A: Finding a small-molecule inhibitor for the KSHV protein vFLIP is my top goal. I’m also exploring ways to epigenetically expose more viral antigens so the immune system can recognize infected cells. And we continue working on mechanisms of viral pathogenesis and lymphomagenesis.
Q: AI in your work?
A: Not yet. I’ve tried ChatGPT—not a fan of the output. Well-designed machine learning will help pathology, but AI relies on human-generated data; if we stop creating new knowledge, it will just recycle itself.
Q: You were born in Mexico City, trained there, then earned your PhD at NYU. Why New York?
A: I wanted broader research opportunities and an adventure. Pathology wasn’t on my radar until my PhD histology course, when I realized this was what I wanted to do. I loved being able to integrate tissue architecture with function.
Q: Any family influence?
A: Yes—my father was a psychiatrist; his brothers were cardiologists; my mother was an anthropologist turned psychologist.
Q: Advice for new pathologists?
A: It’s an intellectually rich specialty with good work–life balance.

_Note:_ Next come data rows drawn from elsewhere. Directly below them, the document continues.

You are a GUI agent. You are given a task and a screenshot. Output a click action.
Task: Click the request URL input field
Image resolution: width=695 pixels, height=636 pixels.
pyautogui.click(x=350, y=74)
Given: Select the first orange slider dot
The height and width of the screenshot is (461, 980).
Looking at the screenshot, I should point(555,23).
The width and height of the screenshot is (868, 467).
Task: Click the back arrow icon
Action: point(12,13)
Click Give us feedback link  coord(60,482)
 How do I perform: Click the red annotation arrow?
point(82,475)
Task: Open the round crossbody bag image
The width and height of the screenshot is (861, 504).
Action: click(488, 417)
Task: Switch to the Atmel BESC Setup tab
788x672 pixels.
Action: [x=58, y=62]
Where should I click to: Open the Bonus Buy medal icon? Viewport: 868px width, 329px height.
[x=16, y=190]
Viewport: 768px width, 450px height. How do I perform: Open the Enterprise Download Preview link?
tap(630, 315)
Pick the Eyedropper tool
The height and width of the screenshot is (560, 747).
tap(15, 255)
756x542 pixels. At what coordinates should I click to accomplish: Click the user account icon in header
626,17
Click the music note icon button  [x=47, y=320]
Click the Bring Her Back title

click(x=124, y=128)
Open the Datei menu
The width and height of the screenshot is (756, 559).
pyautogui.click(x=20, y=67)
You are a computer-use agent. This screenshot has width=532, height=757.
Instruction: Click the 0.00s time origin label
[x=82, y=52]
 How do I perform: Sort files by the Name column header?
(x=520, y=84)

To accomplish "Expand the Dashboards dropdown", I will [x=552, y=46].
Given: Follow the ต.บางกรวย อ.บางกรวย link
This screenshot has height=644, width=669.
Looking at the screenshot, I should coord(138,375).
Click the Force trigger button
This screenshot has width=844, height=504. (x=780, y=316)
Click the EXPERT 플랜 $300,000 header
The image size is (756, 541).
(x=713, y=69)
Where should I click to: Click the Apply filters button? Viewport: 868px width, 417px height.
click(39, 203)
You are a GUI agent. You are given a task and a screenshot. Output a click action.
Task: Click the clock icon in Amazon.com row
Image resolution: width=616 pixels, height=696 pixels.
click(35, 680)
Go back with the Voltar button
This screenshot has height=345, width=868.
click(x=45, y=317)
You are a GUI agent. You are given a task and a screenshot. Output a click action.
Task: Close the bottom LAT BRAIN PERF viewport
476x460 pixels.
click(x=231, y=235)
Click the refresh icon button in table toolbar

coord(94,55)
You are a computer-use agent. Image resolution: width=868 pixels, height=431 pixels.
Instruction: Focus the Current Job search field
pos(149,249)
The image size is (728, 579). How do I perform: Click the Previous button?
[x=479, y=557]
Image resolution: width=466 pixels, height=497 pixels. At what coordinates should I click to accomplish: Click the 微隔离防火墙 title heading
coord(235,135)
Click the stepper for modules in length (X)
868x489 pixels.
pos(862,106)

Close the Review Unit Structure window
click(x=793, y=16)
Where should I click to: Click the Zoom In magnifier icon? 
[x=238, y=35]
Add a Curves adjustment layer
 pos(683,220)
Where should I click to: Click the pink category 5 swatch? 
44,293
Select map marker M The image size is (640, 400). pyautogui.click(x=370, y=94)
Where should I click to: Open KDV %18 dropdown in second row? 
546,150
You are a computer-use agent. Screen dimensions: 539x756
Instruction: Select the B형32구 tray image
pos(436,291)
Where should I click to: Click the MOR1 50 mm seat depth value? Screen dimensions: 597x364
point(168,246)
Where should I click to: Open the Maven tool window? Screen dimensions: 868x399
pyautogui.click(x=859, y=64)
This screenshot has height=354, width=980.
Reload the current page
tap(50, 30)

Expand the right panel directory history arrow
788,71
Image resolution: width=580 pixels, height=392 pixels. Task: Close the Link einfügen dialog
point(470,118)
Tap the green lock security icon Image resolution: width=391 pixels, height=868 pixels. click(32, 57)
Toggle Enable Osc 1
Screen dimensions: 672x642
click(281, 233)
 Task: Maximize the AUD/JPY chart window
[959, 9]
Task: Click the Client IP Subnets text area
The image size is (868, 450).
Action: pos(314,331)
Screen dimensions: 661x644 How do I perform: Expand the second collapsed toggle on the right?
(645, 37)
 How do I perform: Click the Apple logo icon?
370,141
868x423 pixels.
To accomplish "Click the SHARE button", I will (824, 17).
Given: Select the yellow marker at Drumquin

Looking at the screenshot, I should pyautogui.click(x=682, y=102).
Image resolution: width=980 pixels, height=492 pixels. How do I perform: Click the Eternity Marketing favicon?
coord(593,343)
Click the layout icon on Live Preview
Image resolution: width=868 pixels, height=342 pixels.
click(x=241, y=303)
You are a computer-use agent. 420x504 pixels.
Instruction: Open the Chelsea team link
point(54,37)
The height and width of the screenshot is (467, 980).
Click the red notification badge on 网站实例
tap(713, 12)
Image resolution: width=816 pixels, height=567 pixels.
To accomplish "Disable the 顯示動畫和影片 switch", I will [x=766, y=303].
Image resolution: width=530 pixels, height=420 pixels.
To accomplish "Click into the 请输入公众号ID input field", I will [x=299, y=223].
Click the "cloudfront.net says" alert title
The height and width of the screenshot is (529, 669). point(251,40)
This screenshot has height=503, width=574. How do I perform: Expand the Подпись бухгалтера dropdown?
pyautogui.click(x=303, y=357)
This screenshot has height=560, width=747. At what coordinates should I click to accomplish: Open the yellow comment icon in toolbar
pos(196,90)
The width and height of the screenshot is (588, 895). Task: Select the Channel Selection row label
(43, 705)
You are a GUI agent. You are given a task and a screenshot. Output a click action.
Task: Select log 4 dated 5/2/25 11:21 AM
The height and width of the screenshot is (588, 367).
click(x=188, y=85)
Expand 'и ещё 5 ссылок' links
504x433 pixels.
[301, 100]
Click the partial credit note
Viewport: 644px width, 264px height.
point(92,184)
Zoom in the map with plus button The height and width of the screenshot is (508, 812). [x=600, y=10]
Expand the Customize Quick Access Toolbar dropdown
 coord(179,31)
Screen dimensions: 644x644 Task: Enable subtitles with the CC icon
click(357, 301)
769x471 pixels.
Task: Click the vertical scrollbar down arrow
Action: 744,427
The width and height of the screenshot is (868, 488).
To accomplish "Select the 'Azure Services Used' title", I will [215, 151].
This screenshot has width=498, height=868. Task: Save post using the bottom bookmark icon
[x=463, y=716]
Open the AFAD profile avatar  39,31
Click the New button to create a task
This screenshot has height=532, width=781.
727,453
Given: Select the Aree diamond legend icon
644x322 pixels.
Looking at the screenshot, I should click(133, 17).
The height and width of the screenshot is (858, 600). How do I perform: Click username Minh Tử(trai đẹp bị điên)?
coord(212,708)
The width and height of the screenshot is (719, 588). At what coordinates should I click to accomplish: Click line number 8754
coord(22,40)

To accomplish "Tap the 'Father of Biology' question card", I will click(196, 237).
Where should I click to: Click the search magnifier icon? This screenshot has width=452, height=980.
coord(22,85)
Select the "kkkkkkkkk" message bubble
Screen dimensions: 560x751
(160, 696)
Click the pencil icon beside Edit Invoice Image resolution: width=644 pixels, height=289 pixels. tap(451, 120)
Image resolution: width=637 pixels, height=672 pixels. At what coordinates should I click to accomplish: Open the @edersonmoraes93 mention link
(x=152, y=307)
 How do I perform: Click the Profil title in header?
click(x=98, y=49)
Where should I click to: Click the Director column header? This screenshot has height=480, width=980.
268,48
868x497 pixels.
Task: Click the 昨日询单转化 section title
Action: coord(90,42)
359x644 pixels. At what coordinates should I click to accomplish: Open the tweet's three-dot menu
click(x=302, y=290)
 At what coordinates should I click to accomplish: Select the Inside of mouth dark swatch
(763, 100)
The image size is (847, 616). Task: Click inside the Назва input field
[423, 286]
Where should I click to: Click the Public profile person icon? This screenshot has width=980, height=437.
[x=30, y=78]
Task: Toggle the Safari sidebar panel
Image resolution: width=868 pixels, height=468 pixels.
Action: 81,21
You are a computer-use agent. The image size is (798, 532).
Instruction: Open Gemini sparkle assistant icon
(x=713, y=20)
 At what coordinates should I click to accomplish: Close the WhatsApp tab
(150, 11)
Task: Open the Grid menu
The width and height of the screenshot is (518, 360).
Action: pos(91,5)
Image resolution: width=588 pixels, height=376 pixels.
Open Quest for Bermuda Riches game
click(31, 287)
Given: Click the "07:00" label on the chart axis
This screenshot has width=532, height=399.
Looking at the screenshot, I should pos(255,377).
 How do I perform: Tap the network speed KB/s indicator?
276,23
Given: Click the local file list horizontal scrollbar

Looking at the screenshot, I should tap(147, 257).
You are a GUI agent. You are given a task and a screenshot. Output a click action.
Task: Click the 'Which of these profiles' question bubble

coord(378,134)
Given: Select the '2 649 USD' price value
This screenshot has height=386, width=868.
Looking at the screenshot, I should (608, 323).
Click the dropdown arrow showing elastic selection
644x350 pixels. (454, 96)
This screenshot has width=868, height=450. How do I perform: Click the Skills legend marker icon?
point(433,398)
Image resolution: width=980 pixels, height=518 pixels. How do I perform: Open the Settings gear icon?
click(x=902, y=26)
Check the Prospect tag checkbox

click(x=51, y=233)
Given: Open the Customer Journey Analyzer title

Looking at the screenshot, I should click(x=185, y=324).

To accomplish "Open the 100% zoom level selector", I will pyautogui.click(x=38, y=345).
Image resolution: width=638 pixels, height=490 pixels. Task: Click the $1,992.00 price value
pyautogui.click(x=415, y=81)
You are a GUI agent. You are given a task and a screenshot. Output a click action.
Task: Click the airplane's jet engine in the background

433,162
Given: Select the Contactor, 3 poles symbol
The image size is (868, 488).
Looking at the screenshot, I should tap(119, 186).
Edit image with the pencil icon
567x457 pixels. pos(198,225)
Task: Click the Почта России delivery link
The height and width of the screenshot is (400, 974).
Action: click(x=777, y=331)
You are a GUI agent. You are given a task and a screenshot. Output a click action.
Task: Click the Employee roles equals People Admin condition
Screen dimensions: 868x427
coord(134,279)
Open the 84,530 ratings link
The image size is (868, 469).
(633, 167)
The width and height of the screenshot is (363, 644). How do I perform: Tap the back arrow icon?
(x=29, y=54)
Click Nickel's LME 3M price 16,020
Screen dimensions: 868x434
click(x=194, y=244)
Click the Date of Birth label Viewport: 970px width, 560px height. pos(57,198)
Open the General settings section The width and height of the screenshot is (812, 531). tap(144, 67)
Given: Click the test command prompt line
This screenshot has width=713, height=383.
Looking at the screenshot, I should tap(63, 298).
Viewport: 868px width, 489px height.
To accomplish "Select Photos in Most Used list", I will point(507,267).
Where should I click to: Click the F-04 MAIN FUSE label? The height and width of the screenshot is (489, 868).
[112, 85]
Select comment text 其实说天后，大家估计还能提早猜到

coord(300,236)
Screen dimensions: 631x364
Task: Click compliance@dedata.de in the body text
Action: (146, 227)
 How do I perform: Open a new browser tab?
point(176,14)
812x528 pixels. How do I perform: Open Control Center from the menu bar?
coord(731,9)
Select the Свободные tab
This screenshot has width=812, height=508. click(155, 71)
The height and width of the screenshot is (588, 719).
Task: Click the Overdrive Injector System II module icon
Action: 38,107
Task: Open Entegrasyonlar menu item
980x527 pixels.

At Weill Cornell, if you show initiative, you’ll find amazing opportunities and collaborators.
Q: What do you like about New York?
A: The energy, diversity—and yes, even the subway. I live in Jersey City for more space but still commute by public transit.
Q: Something people might be surprised to know?
A: I knit and crochet—right now for my four upcoming grand-nieces and nephews. During the pandemic, I baked bread and taught myself chair caning from YouTube.
Q: How did COVID affect your work?
A: I stayed productive, signed out molecular cases remotely—a practice we’ve kept—and used the time for writing. Personally, it was a period of reflection and family closeness, even amid its broader devastation.